What the exercise asks: Continue the post below about returning Titanfall, picking up after its final sentence.

Source passage:
*** Begin section ***

Well the easy question I saw asked a few times : I returned it through Origin's "Great Game Guarantee". I just told them on the little survey that It wasn't fun enough and I got my money back.


There's nothing wrong with the game first off. It's excellent, the gunplay is great and the movement system is extremely novel- like a mix between COD and Mirror's Edge- totally intuitive and fluid.

The gameplay is straightforward, but WORLDS better than COD to me. COD for me was boring unless I was getting a good streak going or playing with lots of friends, but with Titanfall you feel like you're doing pretty good even when you're sucking- there's so many different things to do and ways to play it's great.


But I had played the Beta and REALLY loved it, the two Beta maps were a ton of fun. 


A few things disappointed me about the actual game.

1) They gate certain things behind this "campaign mode". It's an okay idea but... I completed the entire freaking campaign mode (one side anyway) without even knowing what the plot was. There were maybe 2 cutscenes and a bunch of negligible voice acting alongside routine multiplayer matches. I felt sort of jerked around by that. Honestly it felt like a total afterthought that they added in to help justify the pricetag (which i don't think they needed to do- the base game is excellent).

2) Maybe I'm just spoiled by COD but the gun variety and customization was just hugely lacking. The same thing goes for overall player and titan customization. It doesn't need to be as extreme as it is in COD but I really think they could have done more.

3) This is probably the biggest thing for me. It's a great game that I only have a few minor gripes with, but I do not enjoy the look of most of the maps. I loved Angel City (Fking incredible map design) and was okay with the other Beta map, but the rest of them... I just disagree with the aesthetic IDK how to describe it. I don't like looking at them xD. It's not like they're badly designed- there's no way in hell that's true- they're excellent. But I just don't like the color schemes very much and since that's pretty much what you'll be looking at most of the time while playing the game it's a fairly big thing.

4) It does get repetitive. The game modes are really standard fair- the thing that makes that okay is that the combat is incredible. Like I jumped off of a wall and kicked someone out of midair... there's all sorts of sick stuff like that. However, the novelty sort of wore off for me. 

5) There are only 3 titans and they're basically the same thing. They're fun but after a few titanfalls I stopped using the titans and just let them auto around. The movement system is WAY cooler than them . In DLC or a sequel I think they NEED to allow more visual customization of the titans and make them play more differently from eachother. I think the titans themselves were definitely somewhat lackluster.

Overall It is an exceptional game I do think it deserves a high score. But for me the cash could go towards more guitar gear and my fiance doesn't LOVE video games so... I generally only irk her by playing them If I really love them (most of the time this is MMO's). It's worth the price for sure, it just isn't worth it to me personally.


If you are planning on playing it, don't change your plans. I really think most people will love it. Heck- I really like it myself. It's just not something I'm going to stay addicted to throughout the course of several DLC's.



I am looking forward to a sequel though. If they made different modes with various AI Difficulty levels, maybe a horde mode, more customization options and more weapon and titan variety I could probably get really into it.

I hope I didn't annoy anyone with my opinion- I know it won't be a popular one. Who knows, in a few months I may end up buying it again and eating my words 

But for now I'm content to experience this game vicariously through twitch and youtube!

*** End section ***

Dataset records:
*** Begin section ***

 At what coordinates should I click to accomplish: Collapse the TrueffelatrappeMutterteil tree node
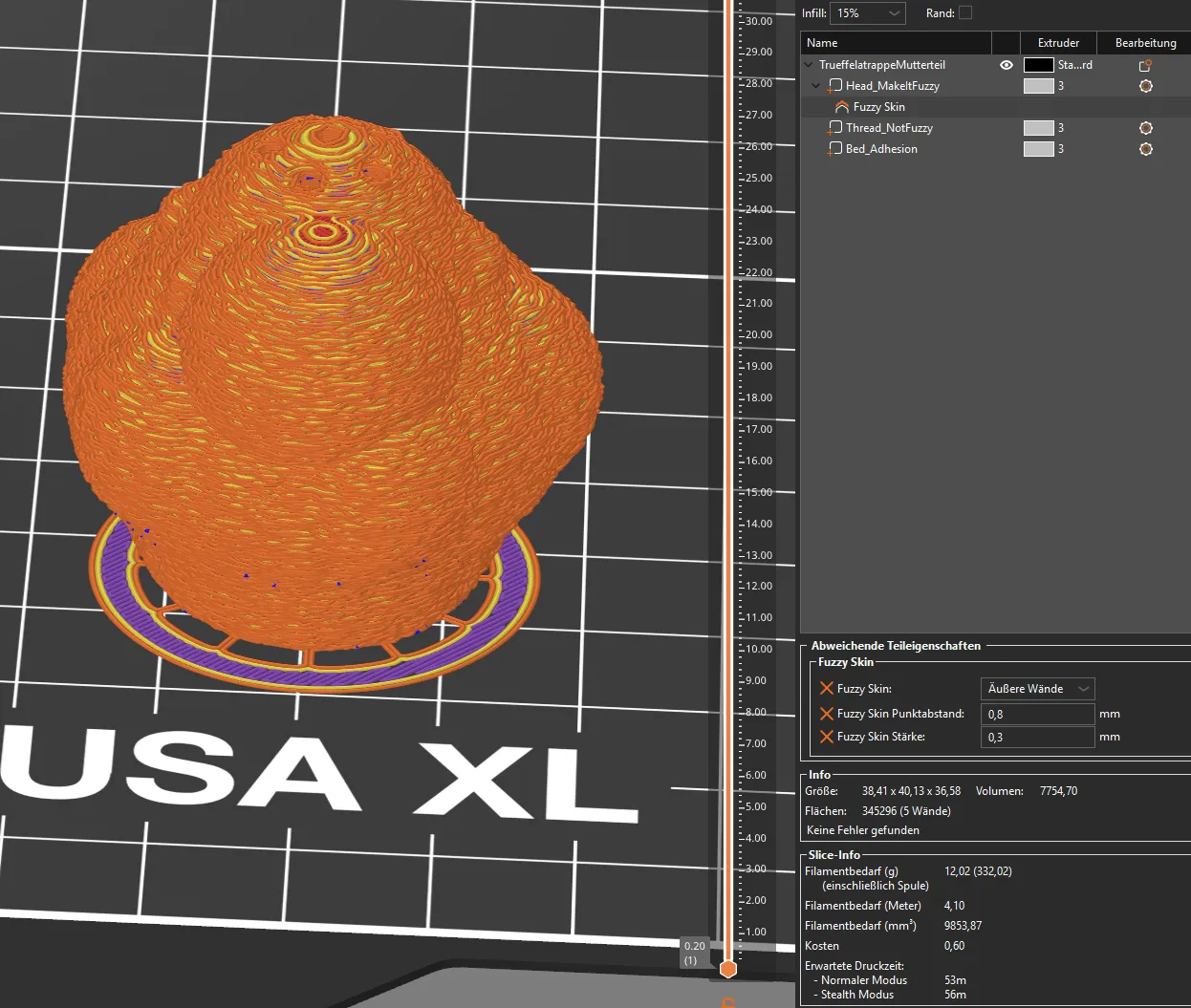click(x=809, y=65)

*** End section ***
*** Begin section ***

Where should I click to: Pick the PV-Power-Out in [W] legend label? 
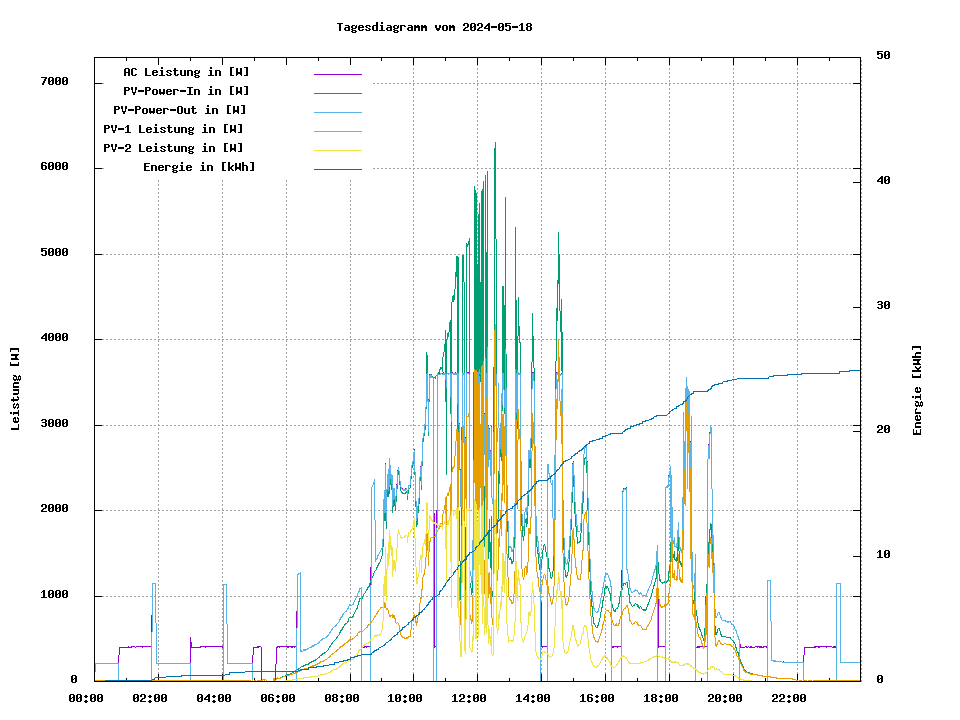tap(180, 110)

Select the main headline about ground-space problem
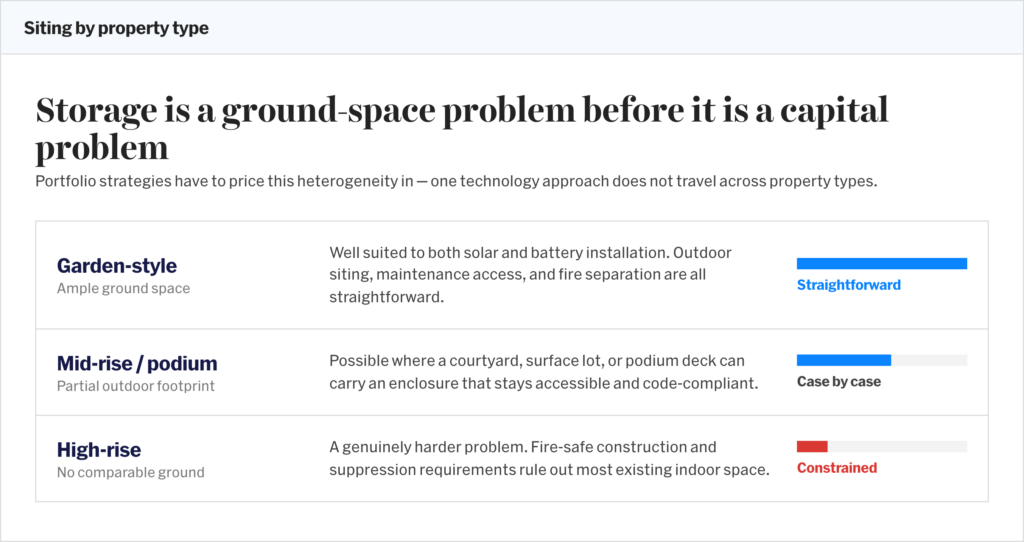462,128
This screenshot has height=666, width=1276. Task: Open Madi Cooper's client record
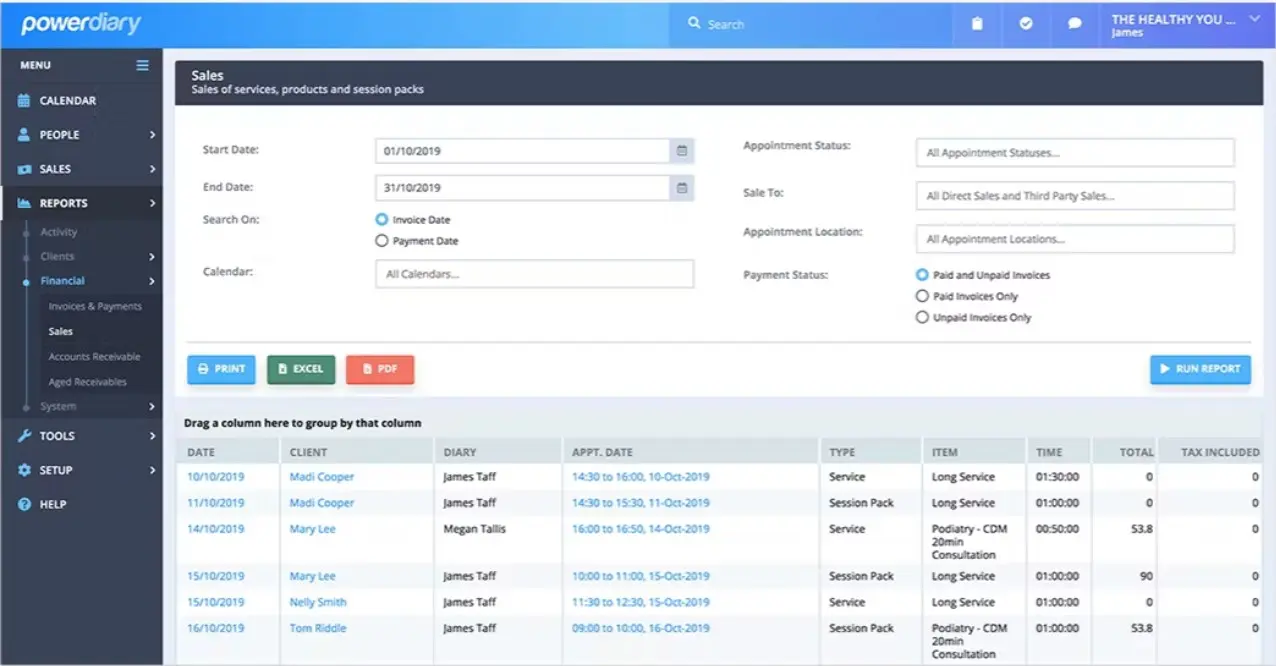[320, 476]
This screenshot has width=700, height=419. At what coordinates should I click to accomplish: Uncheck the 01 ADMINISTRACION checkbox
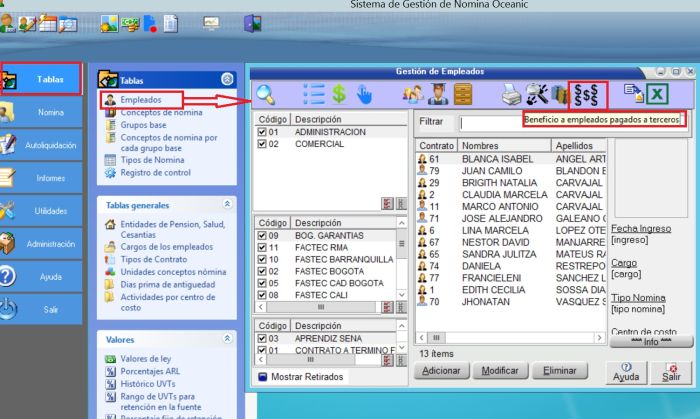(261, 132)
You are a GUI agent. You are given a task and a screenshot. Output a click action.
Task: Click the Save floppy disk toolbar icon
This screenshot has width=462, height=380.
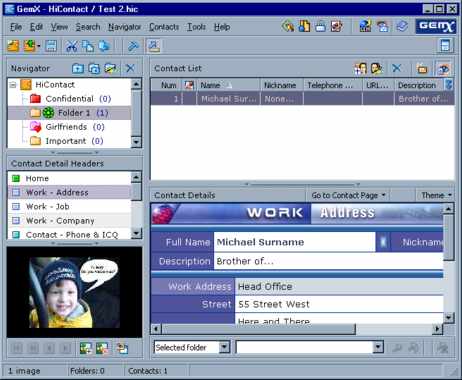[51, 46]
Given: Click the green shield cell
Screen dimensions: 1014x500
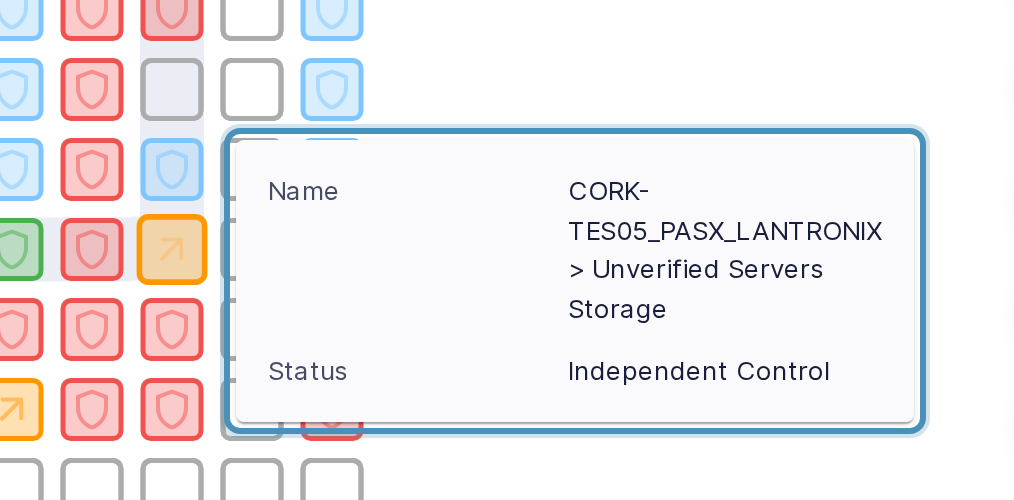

*** End section ***

Response to the task:
----------



## Svava (Mar 11, 2014)

Xaios said:


> On one hand, the guys at Penny-Arcade seemed to absolutely love it, so I'll be paying attention to that. They generally don't stear people wrong.
> 
> 
> 
> On the other hand (and in relation to this post), apparently the amount of real content that ships with the game is really sparse. Additionally, apparently Angry Joe tried to interview some folks at Respawn to get some answers as to exactly how much additional content they planned to release post-launch. He got completely stonewalled, couldn't get any real answers out of them.



The launch content is very sparse- that's just 100% true.

If you LOVE the gunplay and the experience then you'll like the game, but if you need a variety of things to do and see you will not be playing this for long.

I feel like I experienced the gamut of what this game has to offer during the beta and the few hours I spent with it...

Definitely a big complaint there too...


----------



## F1Filter (Mar 11, 2014)

Wanted to check it out. But XBL is down and locking out most functionality of the XB1. Brilliant. 

EDIT: Outage already hitting national news sites. 
http://www.forbes.com/sites/insertcoin/2014/03/11/xbox-live-down-on-titanfall-launch-day/


----------



## Webmaestro (Mar 11, 2014)

Co-worker just told me about this. May give it a try if I have time.


----------



## HighGain510 (Mar 11, 2014)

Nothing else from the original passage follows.